Modelling the morphodynamics of a tidal shelf sea

Results are presented of numerical simulations of the basin-scale morphodynamics of an idealised, semi-enclosed, energetic tidal shelf sea. The basin dimensions and tidal characteristics resemble those of the Southern Bight of the North Sea. The simulations were carried out using a finite-difference model of bed-level change, designed for use with an existing numerical hydrodynamical model. A ‘bottom–up’ approach was chosen, which allows investigation of basic physical effects. A bed-load sediment-transport formulation was used, assuming uniform grain size. The computations focus on the basin-scale evolution of the seabed (hundreds of kilometres), span several tens of thousands of years, and represent various scenarios of sea-level change. Morphological features with length scales of tidal sandbanks and smaller were not included. The results show that the basin will export sediment and deepen. Also, it will expand by the accumulation of the eroded sediment in the deeper waters to the north.
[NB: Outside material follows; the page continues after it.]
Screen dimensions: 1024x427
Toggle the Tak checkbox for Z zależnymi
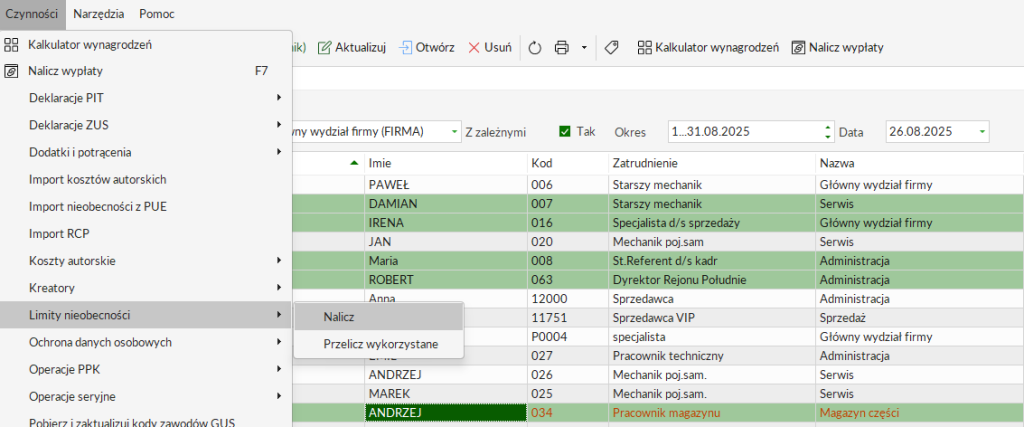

The deepening causes reduction of the flow velocities and the net sediment transport, resulting in decreasing rates of morphodynamic evolution. The resulting large-scale seabed topography partly resembles the current bathymetry of the Southern Bight of the North Sea. The topography is mainly the result of sediment redistribution along the longitudinal axis of the basin, caused by asymmetry in the velocity field of the amphidromic system. The feedback of the developing bed levels to the water motion is dominated by the increase in water depth, and much less by the seabed topography. Externally prescribed changes in sea level change the wavelengths of the tide and the seabed pattern; they also change the speed of the morphodynamical evolution.